1. Putting all your eggs in one basket

You wouldn’t bet your life’s savings on a single stock, so why would you count on your business alone to fund your retirement? Diversify your investments across a range of asset classes, industries and geographies, recommends Peter Watson, president of Oakville, Ont.-based Peter Watson Investments. That way, should your business falter or you’re forced to sell earlier or for less than you expected, you’ll still have a strong portfolio to retire on.

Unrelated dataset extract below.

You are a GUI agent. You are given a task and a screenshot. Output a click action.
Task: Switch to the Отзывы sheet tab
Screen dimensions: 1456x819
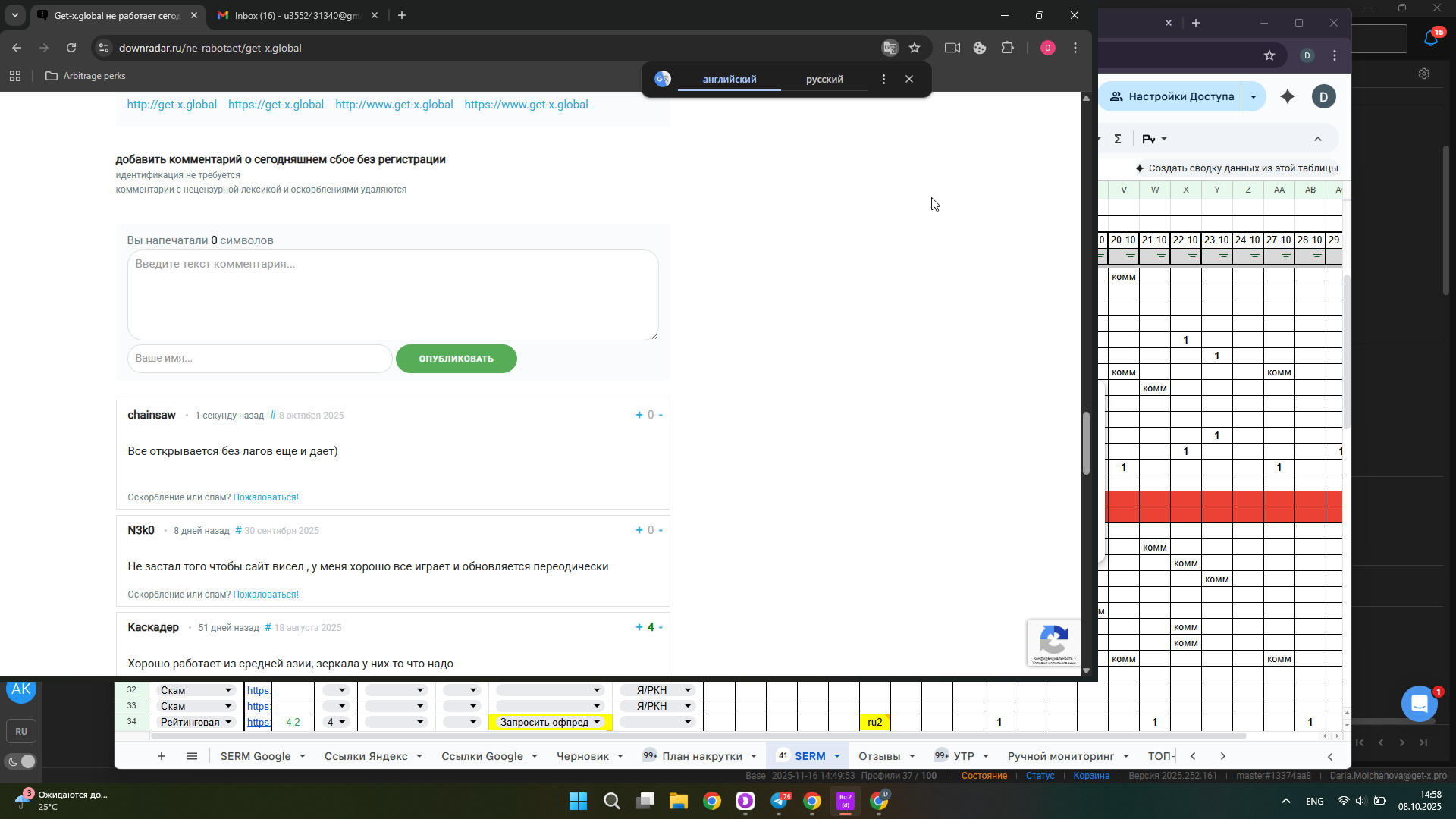click(879, 756)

2. Do-it-yourself investing

Entrepreneurs dislike relinquishing control of their money, but studies show that self-managed investors perform worse than advisor-led investors, says Watson. Focus on what you do best — running your business — and delegate management of your investments to a trusted advisor who understands your unique needs and goals.

3. Not measuring results

What gets measured gets managed. Yet, while most business owners scrutinize the financial performance of their company, they don’t do the same with their personal finances, says John Nicola, CEO of Vancouver-based Nicola Wealth Management Ltd. Questions you need to ask yourself include, “What’s the after-expense return on my investments?” “What level of risk am I taking?” and “How much long-term, sustainable cash flow are my investments generating?

4. Tax-driven behaviour

“Business owners’ hatred of paying taxes sometimes clouds their judgment, causing them to get into investments that are dubious at best, and it gets them into trouble,” says Philip Evenden, a certified financial planner and owner of Burlington, Ont.-based Integrity Wealth Management. Avoid losses, audits and scams by ensuring your investment vehicles are legal and deliver more than just tax relief.

5. Neglecting your safety net

Buy-sell agreements, marriage contracts, retirement/succession and estate plans (including insurance, wills and powers of attorney) all provide a safety net that can protect your assets in tough or unforeseen situations, says Evenden. Too many entrepreneurs push financial planning aside in favour of day-to-day business, then find themselves unable or out of time or money to create the results they want.